The evidence was not enough to hang anybody. Nobody ever actually saw the two of them doing anything, although he used to tease her and make her laugh a lot. But Walter teased all the women at the plant. Even after he got older and his barrel chest became a potbelly, he had a way about him that the women liked. Maybe it was because he really liked them—all of them. It didn’t matter if they were old or young, skinny or fat. Even the women packing pickles who had been married for forty years would squeal when Walter pinched them on their broad rear ends and, with pretended outrage, slap his hand while their cheeks turned red with memories of slipping out behind the vats on long-ago hot summer nights.
No, his working at the pickle plant with her mother was not proof that Walter Tucker was Carlene’s father. Sooner or later, everyone in Sweet Valley ended up working there.
But Carl Moore didn’t need much to fire his suspicion. Frannie Jones was a fey Welsh beauty from the Ridge, far back in the mountain woods, with wild-blackberry hair and eyes the color of cigarette smoke. Like smoke, she always seemed to be slipping through his fingers. If she said yes to a date, there was no guarantee she would be there when he went to pick her up. Or if they actually made it to the movies, she was likely to go to the concession stand
for popcorn and never come back to her seat.
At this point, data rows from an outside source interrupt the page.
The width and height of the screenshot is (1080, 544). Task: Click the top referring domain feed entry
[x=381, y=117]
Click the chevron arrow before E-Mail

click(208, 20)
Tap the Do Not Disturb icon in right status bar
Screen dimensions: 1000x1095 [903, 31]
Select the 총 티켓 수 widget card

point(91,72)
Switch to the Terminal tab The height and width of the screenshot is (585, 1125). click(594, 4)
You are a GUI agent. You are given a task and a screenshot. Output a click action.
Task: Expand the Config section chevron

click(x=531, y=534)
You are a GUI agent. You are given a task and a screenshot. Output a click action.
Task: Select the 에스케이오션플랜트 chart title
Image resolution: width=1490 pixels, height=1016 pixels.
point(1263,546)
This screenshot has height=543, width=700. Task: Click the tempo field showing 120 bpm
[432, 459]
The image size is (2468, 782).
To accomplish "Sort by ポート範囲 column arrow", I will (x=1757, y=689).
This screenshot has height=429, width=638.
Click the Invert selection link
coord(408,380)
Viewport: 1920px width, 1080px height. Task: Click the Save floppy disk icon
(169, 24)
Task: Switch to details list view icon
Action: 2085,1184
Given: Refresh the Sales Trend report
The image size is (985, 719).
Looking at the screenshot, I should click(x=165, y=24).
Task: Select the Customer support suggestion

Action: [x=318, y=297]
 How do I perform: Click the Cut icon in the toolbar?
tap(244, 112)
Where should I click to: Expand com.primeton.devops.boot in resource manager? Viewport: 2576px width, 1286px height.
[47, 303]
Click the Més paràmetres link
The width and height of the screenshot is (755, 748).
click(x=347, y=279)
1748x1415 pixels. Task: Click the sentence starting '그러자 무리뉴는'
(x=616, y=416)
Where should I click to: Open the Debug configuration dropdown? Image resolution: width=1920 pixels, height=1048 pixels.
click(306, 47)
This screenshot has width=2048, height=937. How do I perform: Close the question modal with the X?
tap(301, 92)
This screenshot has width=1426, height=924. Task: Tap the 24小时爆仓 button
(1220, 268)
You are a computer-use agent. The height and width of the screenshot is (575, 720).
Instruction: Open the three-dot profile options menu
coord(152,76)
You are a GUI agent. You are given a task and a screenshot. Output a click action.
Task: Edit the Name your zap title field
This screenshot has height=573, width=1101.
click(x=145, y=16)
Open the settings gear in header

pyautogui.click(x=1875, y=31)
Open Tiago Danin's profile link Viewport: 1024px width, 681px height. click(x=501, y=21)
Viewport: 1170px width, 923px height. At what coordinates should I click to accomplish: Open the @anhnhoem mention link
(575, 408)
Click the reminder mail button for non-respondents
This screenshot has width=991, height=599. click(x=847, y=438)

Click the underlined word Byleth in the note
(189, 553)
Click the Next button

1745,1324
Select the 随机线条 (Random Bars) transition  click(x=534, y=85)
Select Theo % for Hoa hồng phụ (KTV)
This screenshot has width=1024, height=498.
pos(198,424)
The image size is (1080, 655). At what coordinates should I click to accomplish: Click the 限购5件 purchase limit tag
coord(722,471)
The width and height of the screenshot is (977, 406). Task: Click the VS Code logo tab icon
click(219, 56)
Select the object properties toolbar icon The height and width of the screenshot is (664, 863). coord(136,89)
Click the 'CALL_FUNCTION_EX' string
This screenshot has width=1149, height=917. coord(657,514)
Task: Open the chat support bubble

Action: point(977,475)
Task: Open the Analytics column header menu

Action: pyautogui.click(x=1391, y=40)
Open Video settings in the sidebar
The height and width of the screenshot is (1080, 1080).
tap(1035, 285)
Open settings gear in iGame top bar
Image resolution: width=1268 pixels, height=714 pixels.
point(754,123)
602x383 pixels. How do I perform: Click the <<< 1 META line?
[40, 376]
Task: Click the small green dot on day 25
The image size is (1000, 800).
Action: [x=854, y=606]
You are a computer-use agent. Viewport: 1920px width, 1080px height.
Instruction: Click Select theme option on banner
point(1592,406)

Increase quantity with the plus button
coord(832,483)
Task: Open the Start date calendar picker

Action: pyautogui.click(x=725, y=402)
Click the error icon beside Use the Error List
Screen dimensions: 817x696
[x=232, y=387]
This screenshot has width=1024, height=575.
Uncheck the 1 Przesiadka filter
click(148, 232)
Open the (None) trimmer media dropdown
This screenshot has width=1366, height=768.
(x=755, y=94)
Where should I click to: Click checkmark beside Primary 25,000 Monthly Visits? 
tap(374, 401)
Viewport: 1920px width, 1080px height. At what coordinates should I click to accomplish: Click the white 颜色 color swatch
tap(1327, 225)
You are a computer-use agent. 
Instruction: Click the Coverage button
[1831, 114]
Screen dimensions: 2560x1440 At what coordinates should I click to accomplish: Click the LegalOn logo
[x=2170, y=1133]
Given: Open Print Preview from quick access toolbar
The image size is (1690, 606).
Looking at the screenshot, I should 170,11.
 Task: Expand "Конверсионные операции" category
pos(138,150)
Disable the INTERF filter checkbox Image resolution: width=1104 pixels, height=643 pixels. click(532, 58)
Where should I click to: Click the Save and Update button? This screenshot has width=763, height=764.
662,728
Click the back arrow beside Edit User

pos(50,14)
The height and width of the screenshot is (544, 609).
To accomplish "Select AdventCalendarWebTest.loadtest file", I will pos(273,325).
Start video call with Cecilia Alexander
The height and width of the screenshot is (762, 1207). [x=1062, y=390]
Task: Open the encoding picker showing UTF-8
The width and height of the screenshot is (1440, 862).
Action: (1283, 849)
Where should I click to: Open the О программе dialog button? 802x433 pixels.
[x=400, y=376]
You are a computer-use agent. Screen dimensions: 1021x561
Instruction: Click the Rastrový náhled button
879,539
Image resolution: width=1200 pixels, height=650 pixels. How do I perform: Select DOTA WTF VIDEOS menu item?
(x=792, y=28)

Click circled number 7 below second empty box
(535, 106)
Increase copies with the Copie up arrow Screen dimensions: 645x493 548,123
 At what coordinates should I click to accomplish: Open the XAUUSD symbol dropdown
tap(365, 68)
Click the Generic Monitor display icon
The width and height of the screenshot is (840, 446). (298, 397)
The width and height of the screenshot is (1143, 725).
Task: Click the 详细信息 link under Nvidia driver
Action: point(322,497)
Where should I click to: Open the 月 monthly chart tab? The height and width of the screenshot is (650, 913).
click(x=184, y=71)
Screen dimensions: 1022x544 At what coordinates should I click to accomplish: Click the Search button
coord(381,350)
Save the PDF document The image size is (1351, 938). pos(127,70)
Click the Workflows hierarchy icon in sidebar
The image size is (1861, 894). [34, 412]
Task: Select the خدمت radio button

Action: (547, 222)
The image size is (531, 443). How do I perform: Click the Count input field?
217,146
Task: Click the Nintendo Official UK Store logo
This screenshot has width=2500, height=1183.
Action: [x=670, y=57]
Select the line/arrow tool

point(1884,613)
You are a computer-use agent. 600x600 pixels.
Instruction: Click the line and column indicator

He married her thinking that she would finally be all his and would turn into a normal woman who made the beds and washed the dishes, cooked his dinner and sewed his shirts. She married him because she was seventeen and grown—too old for her widowed mama, with five other kids, to take care of—and she didn’t know what else to do with her life. That, and the fact that Carl wanted her more than any other boy ever had. He didn’t give up no matter what she did to him. That’s hard for a woman to resist.
Frannie couldn’t wait to get away from the noise and mess of her family, and she thought marriage would be more freedom, not less; not the unrelenting closeness of a tiny trailer, the sink full of greasy dishwater and the smell of a man’s bowels first thing in the morning—a man who was so jealous that he watched her every move. She couldn’t even take a bath without him checking on her, or go to see her mother without him being there, too. Sometimes she felt as if she were smothering; then she had to get out of that trailer or go stark raving mad.
Even on nights when they were sitting and quietly listening to music on the radio, sooner or later Carl would turn away to glance out the window or fish in his pocket for a cigarette, and when he turned back to her, she would be gone.
She might have gone to bed without saying a word. Or into the kitchen for a piece of pie. Or she might not be there at all. Then he would search through the trailer, calling her name, and run outdoors to find her swimming naked in the lake. Or standing in the yard staring at the stars. Once, she stripped off her dress and danced with the mailboxes; waving the filmy nylon dress in the air like Isadora Duncan’s scarf, she floated up and down the road, moving to some fairy song playing in her head.
“Frannie!” Carl called out. “What’s the matter with you? Get ahold of yourself, woman! Get some clothes on and get on in the house!”
“Oh, Carl. You’re no fun. Come out with me! Don’t be such an old grump-bum!”